Because each subpass includes information about what to do with its attachments, we can tell that an application is going to clear an attachment, or that it doesn’t care about the content of that attachment. This allows the driver to schedule clears far ahead of real rendering work, or to intelligently decide what method to use to clear an attachment (such as using a compute shader, fixed function hardware or a DMA engine). If an application says that it doesn’t need an attachment to have defined data, we can bring the attachment into a partially compressed state. This is where the data it contains is undefined but its state, as far as the hardware is concerned is optimal for rendering.

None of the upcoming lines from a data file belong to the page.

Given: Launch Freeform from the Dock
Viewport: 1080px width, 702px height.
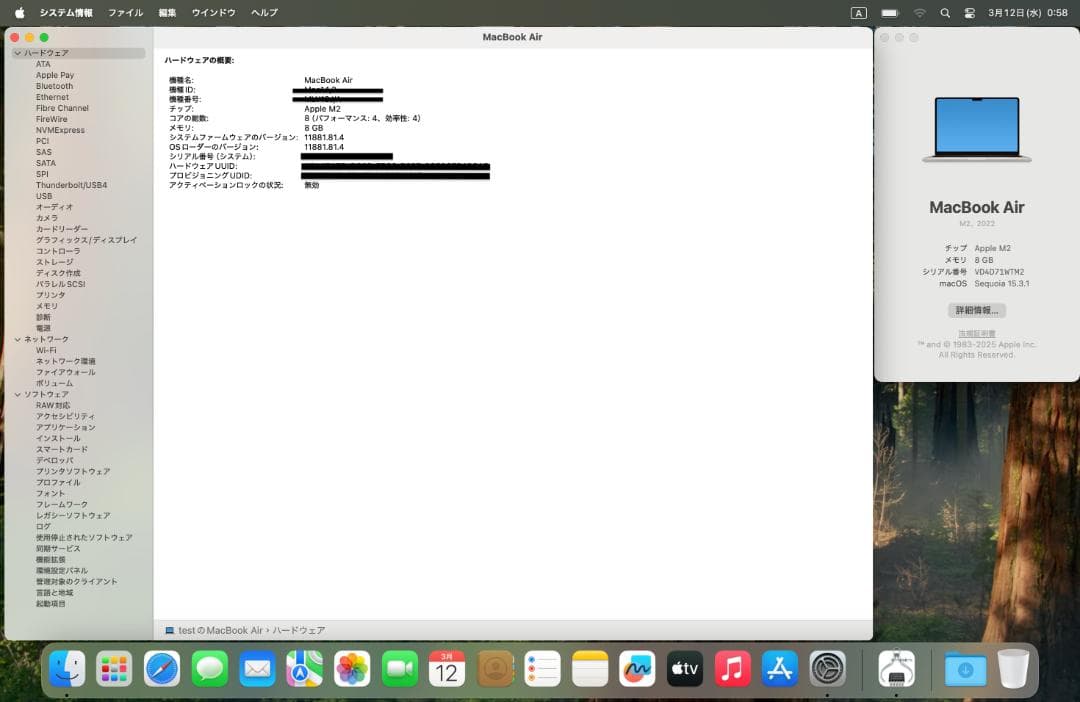Looking at the screenshot, I should coord(637,669).
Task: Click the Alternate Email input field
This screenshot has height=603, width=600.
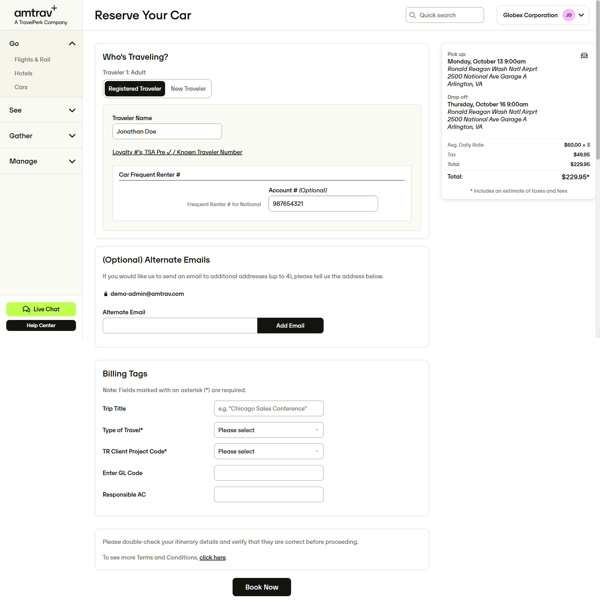Action: point(180,326)
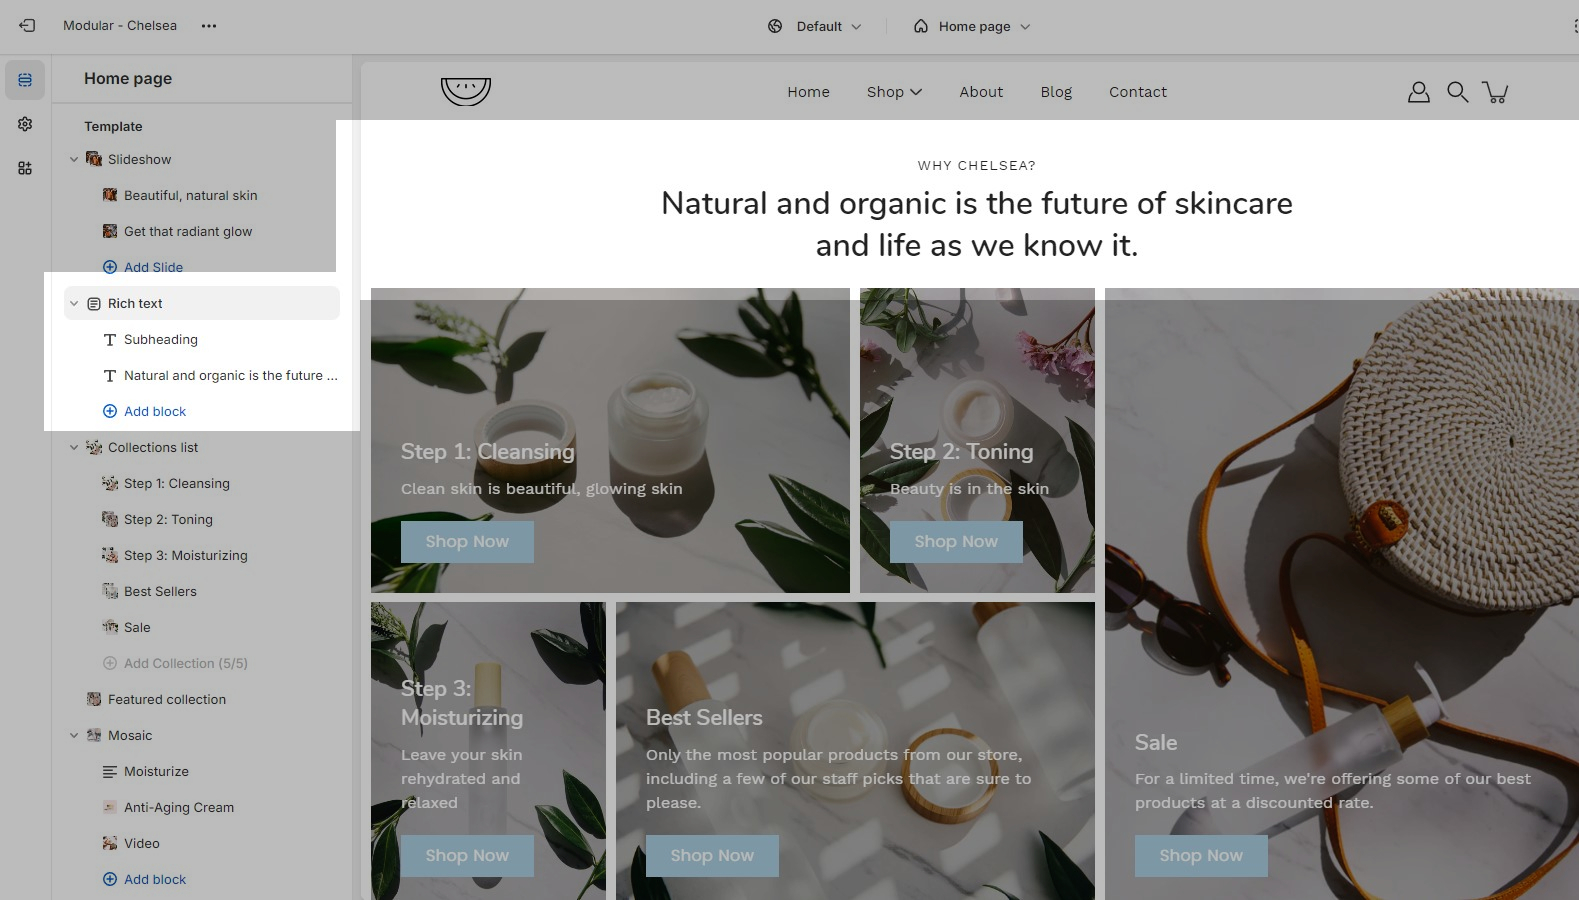Viewport: 1579px width, 900px height.
Task: Collapse the Mosaic section
Action: pyautogui.click(x=74, y=735)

In some cases, the in-memory layout of data is different for optimal rendering and reading via the texture units. By analyzing the data dependencies that an application provides, our drivers can decide when it is best to perform layout changes, decompression, format conversion and so on. It can also split some of these operations into phases, interleaving them with application-supplied rendering work, which again, eliminates pipeline bubbles and improves efficiency.
Finally, Vulkan includes the concept of transient attachments. These are framebuffer attachments that begin in an uninitialized or cleared state at the beginning of a renderpass, are written by one or more subpasses, consumed by one or more subpasses and are ultimately discarded at the end of the renderpass. In this scenario, the data in the attachments only lives within the renderpass and never needs to be written to main memory. Although we’ll still allocate memory for such an attachment, the data may never leave the GPU, instead only ever living in cache. This saves bandwidth, reduces latency and improves power efficiency.
A First-Class Feature
Renderpasses should not be seen as a “mobile-only” feature. This is a first class feature of the Vulkan API and one which presents a lot of opportunities for optimization and efficiency on the GPU, even for forward, immediate renderers such as the GCN architecture. Our initial early-look drivers include a renderpass compiler which already performs some of the optimizations outlined above. We have a laundry list of experiments to perform and we’ll be bringing more and more features online over the coming months. Simply combining a couple of passes together into a single subpass probably won’t yield much improvement. However, getting as much of your frame inside as few renderpass objects as possible is potentially going to be a huge win in both software and hardware performance.